I am gratified to learn that the Sentencing Commission is content with the powers Congress gave it and does not seek to evade statutory limits on its rule-creation and rule-interpretation abilities. See 206 F.3d at 744-45 (dissenting from the panel’s original handling of this subject). Withdrawing the invitation is a sound step. Unfortunately, however, the court follows the Commission only part way. The Commission’s letter to the Solicitor General also has this to say:
It is the Commission’s view that action by the Commission should be sustained when it has acted within its statutory authority. The Commission’s ability to carry out its responsibilities under the Sentencing Reform Act would be hampered if clearly worded guideline provisions were not to be given effect pending some further statement of intent from the Commission.... [The court’s] approach could also undermine uniform application of the guidelines by encouraging individual judges to construe guideline provisions narrowly and to focus on legislative history rather than on the guidelines themselves.
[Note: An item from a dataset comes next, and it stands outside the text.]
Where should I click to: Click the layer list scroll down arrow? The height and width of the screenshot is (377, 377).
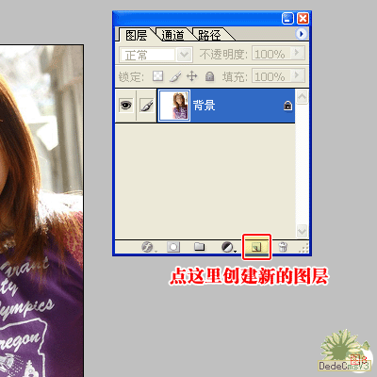(302, 231)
In sum, this precedent, if undisturbed, would be detrimental to the operation of the Commission and to the uniform application of the guidelines.
*1036Indeed so. By departing from what the Commission promulgated because they are unsure what the Commissioners thought, my colleagues promote uncertainty and do a serious disservice to the statutory goal of predictability in sentencing. We should fix this part of the decision, too, and remand with instructions to sentence Tomasino under the text of the existing guidelines.